P. Moscovici : Je ne crois vraiment pas. C’est que la question de J. Dray est une question légitime. Mais l’euro c’est quoi ? C’est d’abord plus de puissance pour l’Europe. C’est une monnaie qui est capable de peser par rapport au dollar, par rapport au yen. Voyez ce qui s’est passé sur la crise du Sud-Est asiatique ! A l’évidence, si demain il y a l’euro, les gens vont se mettre à acheter de l’euro. Ça va être une monnaie refuge, ça va être de l’afflux de devises, et ça va être de l’investissement des spéculations. S’il n’y a plus de mark, de franc, plus de livre, plus de lire, on ne peut pas spéculer entre ces monnaies. Donc ça diminue les pertes de change. Ça permet également de baisser les taux d’intérêt. Donc je crois que ça crée très vite un cadre de stabilité, un cadre de puissance, qui permet de stabiliser, un cadre de puissance, qui permet de développer l’emploi. Je ne vois pas en quoi ça supprime les emplois.
P. Boyer : On va voir apparaître des distorsions entre les entreprises allemandes, françaises, italiennes, espagnoles.
P. Moscovici : Ça, c’est si on fait l’euro tout seul. Mais il y a aussi des besoins d’accompagner l’euro. L’euro que nous proposons ce n’est pas exactement l’euro que nous avons trouvé au mois de juin. C’est un euro rééquilibré.
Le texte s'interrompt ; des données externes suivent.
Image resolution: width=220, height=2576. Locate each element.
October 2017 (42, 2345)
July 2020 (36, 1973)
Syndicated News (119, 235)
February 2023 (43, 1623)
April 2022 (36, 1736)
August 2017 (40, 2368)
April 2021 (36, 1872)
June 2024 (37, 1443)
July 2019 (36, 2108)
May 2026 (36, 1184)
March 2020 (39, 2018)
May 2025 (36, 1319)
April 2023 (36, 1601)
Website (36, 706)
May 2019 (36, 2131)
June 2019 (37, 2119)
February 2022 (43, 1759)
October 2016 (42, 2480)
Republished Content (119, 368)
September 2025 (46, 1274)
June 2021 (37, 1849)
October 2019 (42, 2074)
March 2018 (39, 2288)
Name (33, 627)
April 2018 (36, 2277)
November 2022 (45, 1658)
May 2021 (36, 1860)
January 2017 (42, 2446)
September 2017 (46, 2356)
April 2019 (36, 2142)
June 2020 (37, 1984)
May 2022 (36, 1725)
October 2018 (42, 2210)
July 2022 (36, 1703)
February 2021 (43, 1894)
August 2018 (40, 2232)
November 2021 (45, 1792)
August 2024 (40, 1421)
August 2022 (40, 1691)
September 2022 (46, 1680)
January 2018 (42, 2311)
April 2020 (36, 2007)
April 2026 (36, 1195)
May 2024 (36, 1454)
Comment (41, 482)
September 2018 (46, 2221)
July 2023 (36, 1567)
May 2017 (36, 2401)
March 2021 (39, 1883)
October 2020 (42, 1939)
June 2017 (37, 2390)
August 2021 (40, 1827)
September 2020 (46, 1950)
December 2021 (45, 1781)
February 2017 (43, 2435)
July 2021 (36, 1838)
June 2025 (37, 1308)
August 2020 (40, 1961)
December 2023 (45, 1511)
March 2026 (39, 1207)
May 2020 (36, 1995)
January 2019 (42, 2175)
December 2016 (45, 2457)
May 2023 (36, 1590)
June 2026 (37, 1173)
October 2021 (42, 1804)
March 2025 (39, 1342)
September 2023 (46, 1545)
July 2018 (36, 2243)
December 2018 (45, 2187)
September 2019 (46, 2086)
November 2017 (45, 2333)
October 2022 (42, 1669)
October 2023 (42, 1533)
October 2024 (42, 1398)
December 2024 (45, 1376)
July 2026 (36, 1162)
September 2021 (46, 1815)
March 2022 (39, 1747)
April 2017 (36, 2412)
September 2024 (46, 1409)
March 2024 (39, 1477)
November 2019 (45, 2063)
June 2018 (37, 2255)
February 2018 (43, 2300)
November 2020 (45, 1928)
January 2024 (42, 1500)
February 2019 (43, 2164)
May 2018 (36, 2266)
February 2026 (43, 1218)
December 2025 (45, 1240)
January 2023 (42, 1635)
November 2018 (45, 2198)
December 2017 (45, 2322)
Et je pense à tout ce qui est harmonisation fiscale et sociale. Si on laisse cette harmonisation se faire par le bas, alors, la concurrence risque d’être avivée. C’est pour ça qu’il faut au minimum des codes de bonne conduite fiscale – c’est ce pour quoi plaide la France. Et il faut aussi un rééquilibrage de la fiscalité qui doit être plus favorable au travail.
P. Boyer : La France a été obligée de renforcer ses contrôles à ses frontières avec l’Italie devant l’afflux de réfugiés kurdes. Est-ce que cela ne donne pas raison, quelque part, à ceux qui s’inquiètent des conséquences du Traité d’Amsterdam, et qui réclament aujourd’hui un référendum sur cette question ?
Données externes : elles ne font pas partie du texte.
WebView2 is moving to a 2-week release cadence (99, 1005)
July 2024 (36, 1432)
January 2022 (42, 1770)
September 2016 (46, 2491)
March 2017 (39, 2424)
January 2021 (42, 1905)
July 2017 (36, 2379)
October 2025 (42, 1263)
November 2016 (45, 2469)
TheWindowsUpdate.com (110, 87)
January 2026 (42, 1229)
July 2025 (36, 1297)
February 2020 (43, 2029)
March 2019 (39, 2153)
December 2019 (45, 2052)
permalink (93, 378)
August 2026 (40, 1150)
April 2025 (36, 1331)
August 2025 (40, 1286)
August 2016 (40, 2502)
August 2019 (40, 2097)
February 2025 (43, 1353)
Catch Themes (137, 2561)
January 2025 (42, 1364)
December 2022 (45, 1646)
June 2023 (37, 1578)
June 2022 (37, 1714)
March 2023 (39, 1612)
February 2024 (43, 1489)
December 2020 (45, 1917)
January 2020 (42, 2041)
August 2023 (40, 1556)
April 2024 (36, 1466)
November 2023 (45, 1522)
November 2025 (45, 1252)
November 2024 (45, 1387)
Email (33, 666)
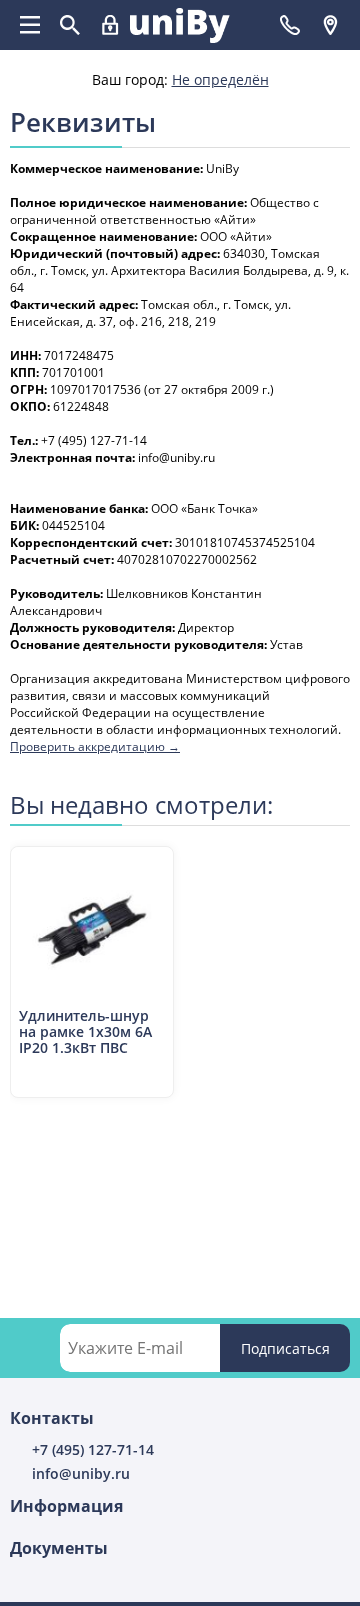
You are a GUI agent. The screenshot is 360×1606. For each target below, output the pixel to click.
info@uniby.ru (81, 1473)
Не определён (220, 79)
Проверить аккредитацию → (95, 746)
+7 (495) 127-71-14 (93, 1449)
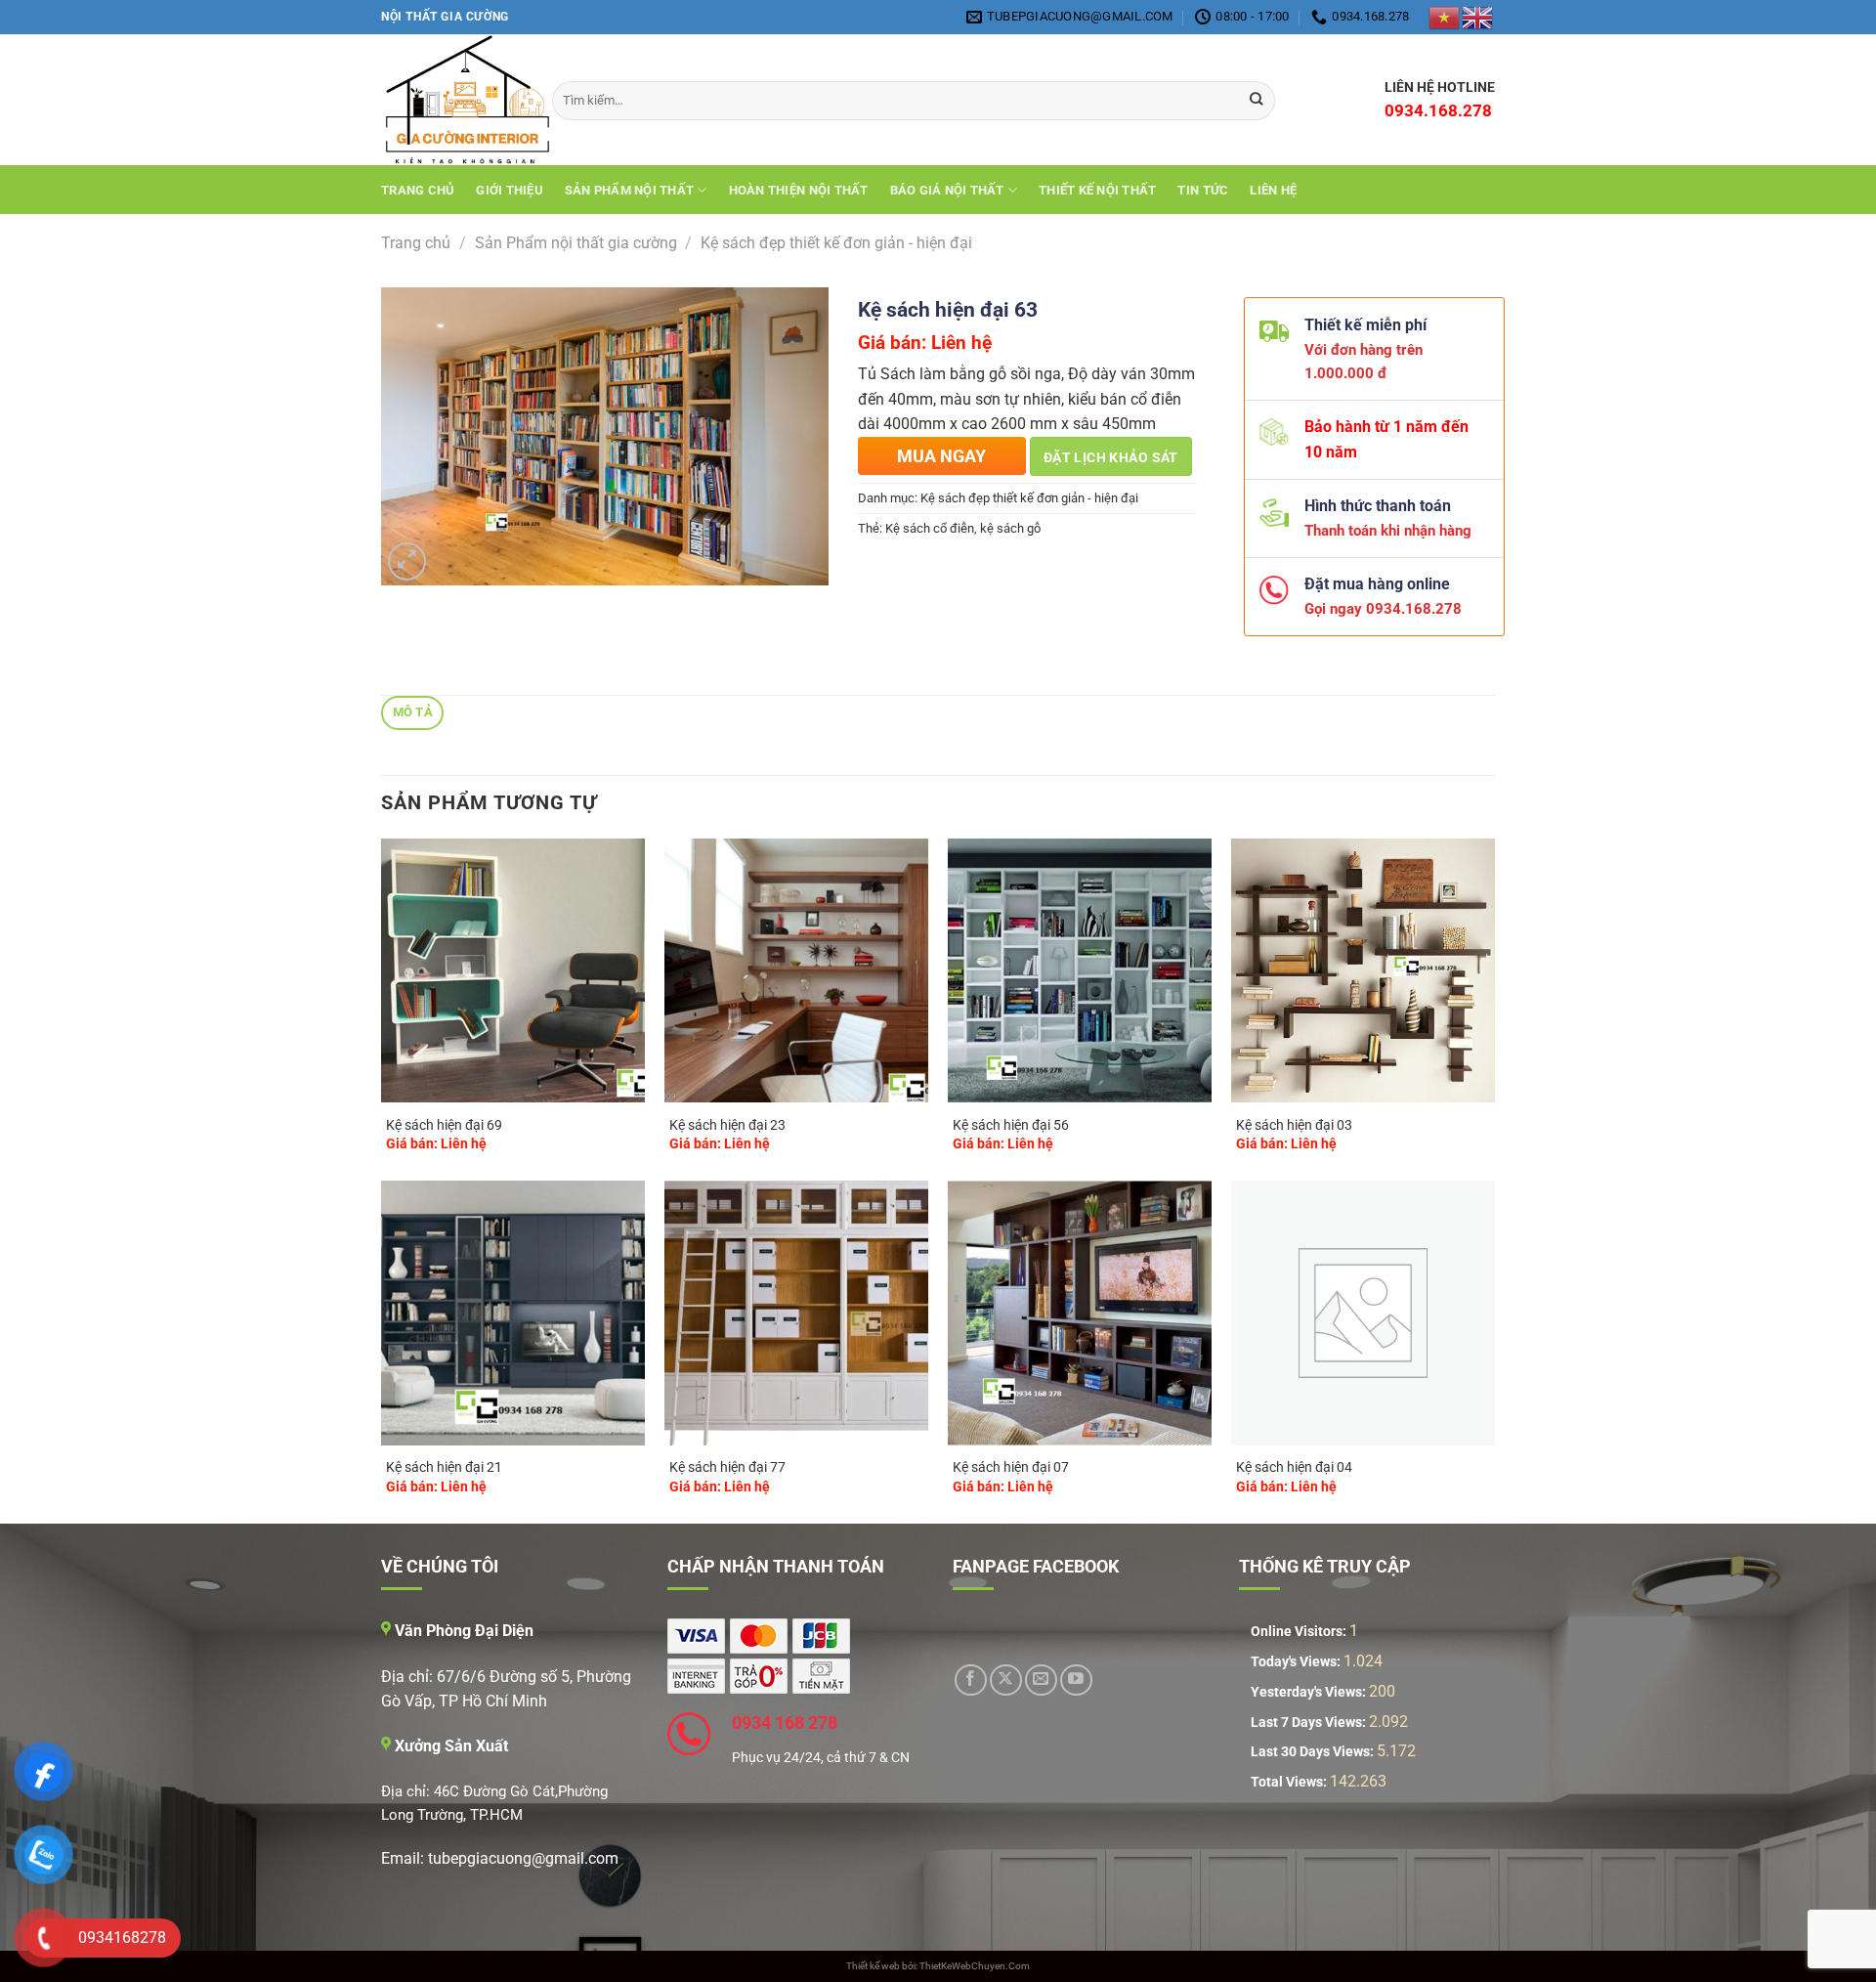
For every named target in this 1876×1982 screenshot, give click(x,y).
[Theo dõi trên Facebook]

P. Moscovici : Ça n’a rien à voir avec le Traité d’Amsterdam. C’est l’application des accords de Schengen C’est un problème de contrôle des flux migratoires, c’est un problème de criminalité organisée internationale. C’est un problème aussi qui touche les pays qui sont concernés par la question Kurde. La France, il faut le savoir, n’est pas le pays de destination de ces Kurdes. C’est plutôt vers l’Allemagne, les Pays-Bas, que l’on va. Je suis pour le renforcement de la coopération avec l’Italie dans le cadre des accords de Schengen.
P. Boyer : K. Kinkel a lancé un appel à la présidence britannique pour que l’Union européenne prenne l’initiative après ce que l’on voit se passer en Algérie. Est-ce que la France serait prête à soutenir cette initiative ?
P. Moscovici : Nous sommes totalement bouleversés, indignés par tout ce qui se passe. Il faut poursuivre les manifestations de solidarité avec la société algérienne. Ça passe par la transparence. Monsieur Kinkel a proposé l’envoi de ce que l’on appelle la troïka de l’Union européenne : le Luxembourg, la présidence précédente, la Grande-Bretagne, la présidence actuelle, l’Autriche, présidence suivante. C’est une bonne idée qui mérite d’être étudiée. Ainsi qu’une réunion au niveau des directeurs politiques de l’Union européenne pour voir quels mécanismes de coopération on peut mette en œuvre. Oui, je crois que l’Europe est le bon niveau de réponse à cette question. Il faut faire avant tout la transparence : connaître au mieux, et combattre.